### TO DO
State how many lines of the entries hold the string "Image", and nothing more.

### DATA SHOWN
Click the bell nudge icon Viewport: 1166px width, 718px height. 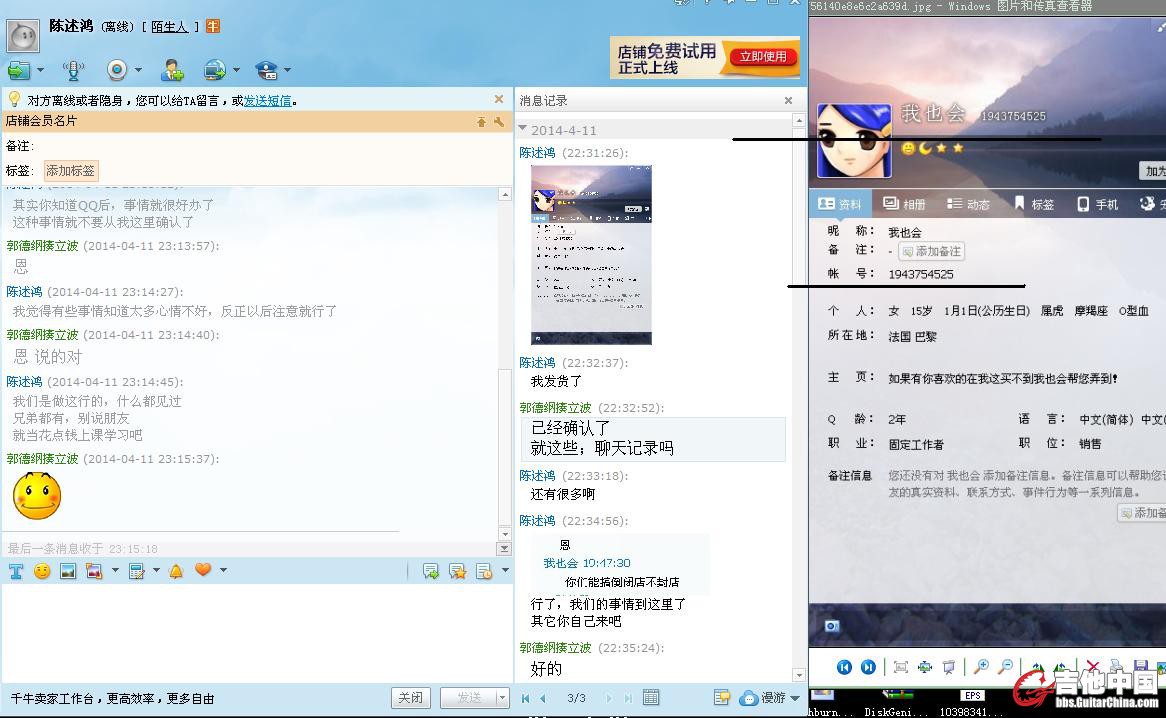(x=176, y=571)
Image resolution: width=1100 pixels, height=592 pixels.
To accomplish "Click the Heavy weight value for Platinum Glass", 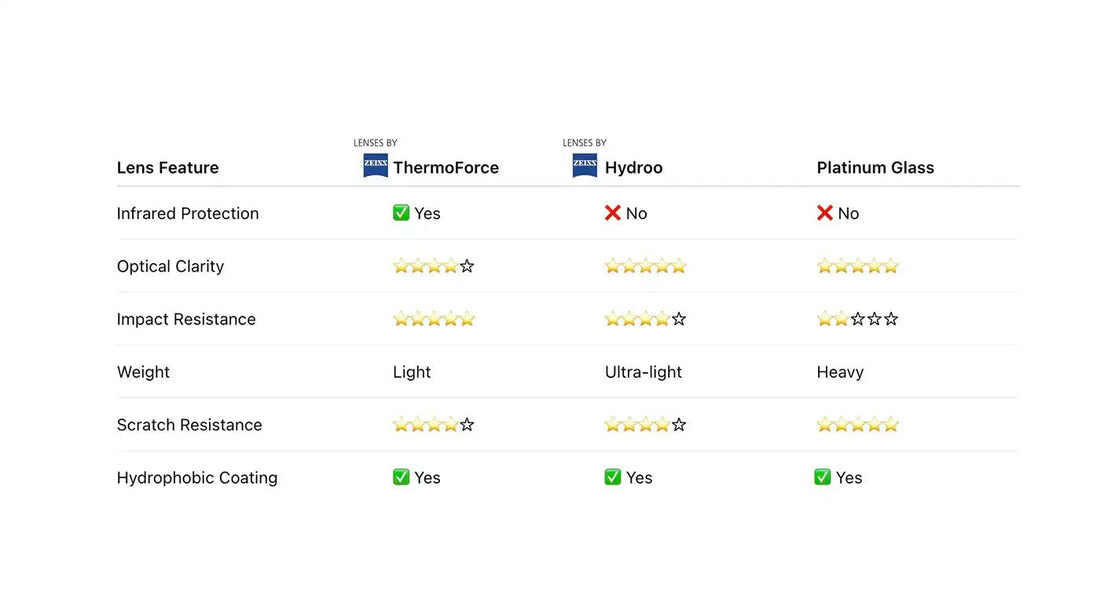I will coord(840,372).
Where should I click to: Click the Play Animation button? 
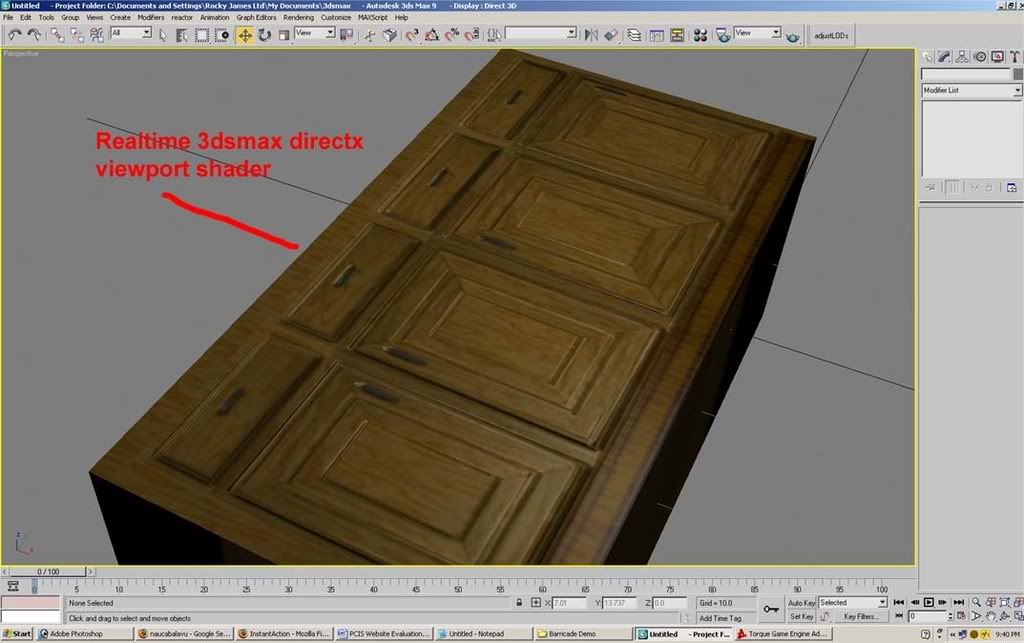point(929,603)
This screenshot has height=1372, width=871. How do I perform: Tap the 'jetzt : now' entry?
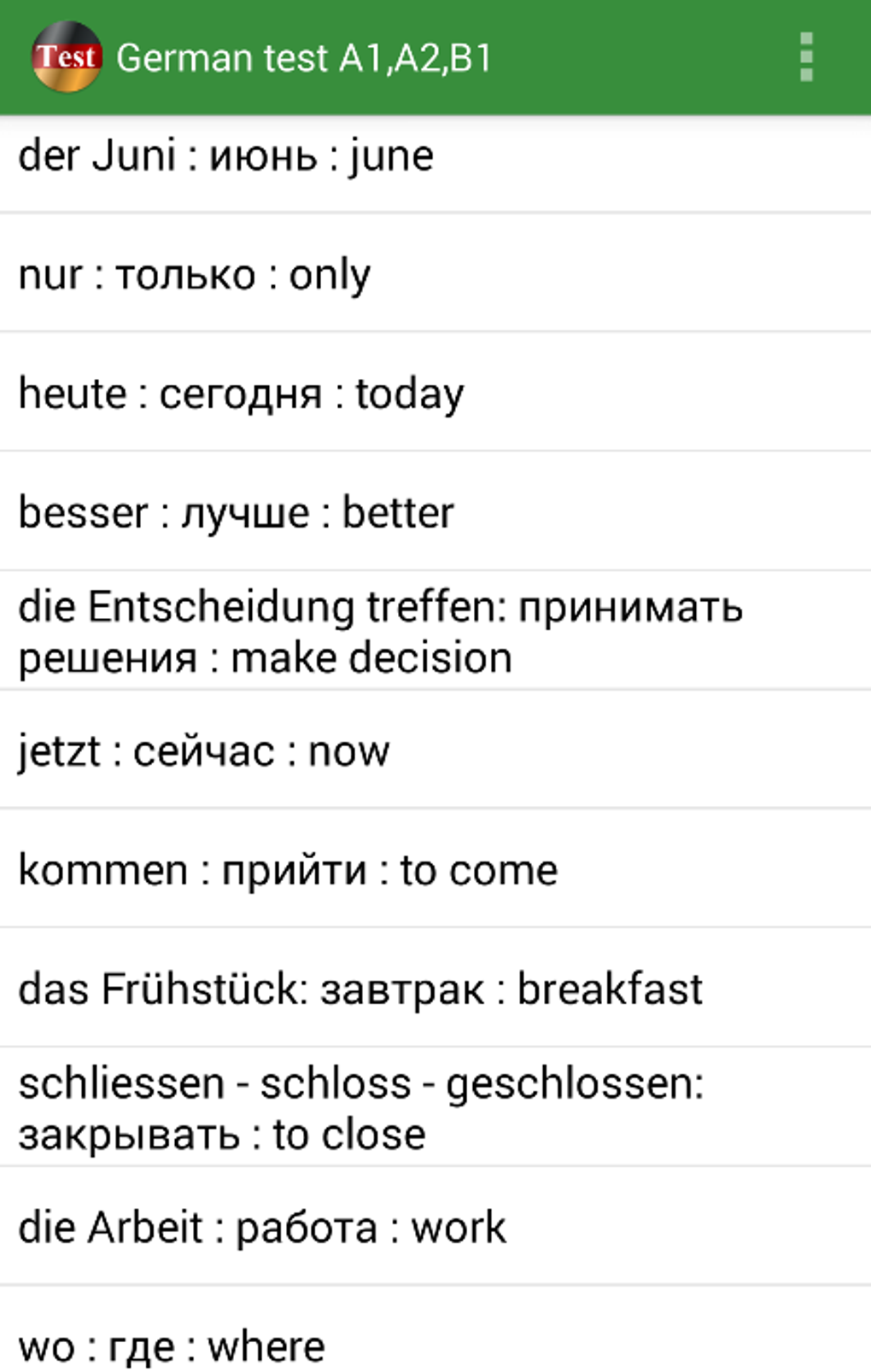coord(203,751)
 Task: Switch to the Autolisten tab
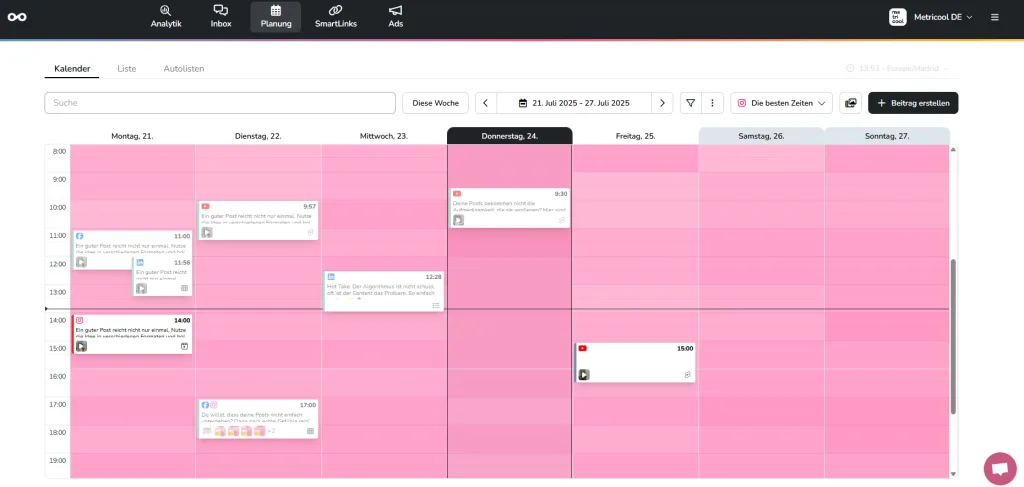[x=184, y=69]
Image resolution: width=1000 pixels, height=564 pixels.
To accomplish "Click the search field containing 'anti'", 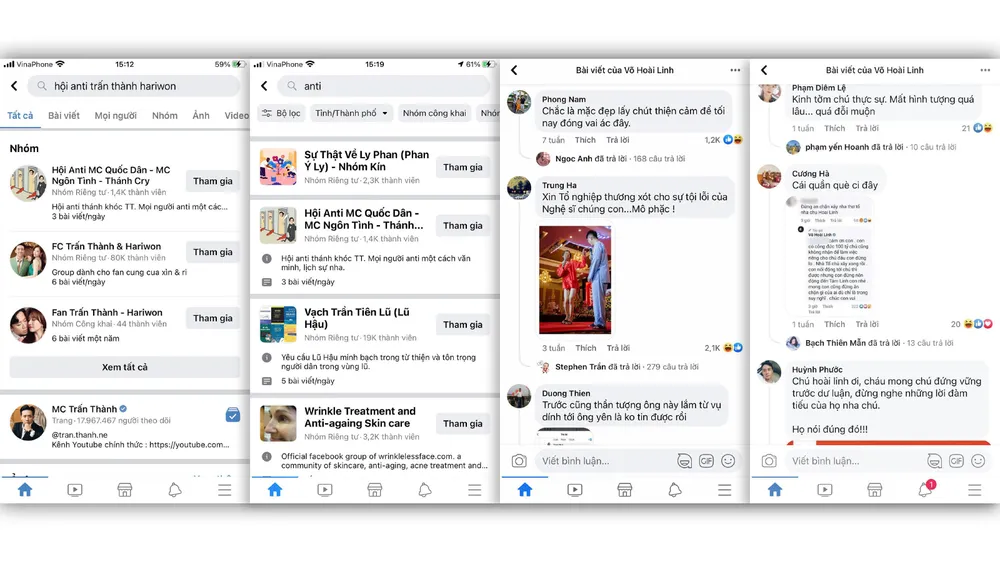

### RESPONSE
2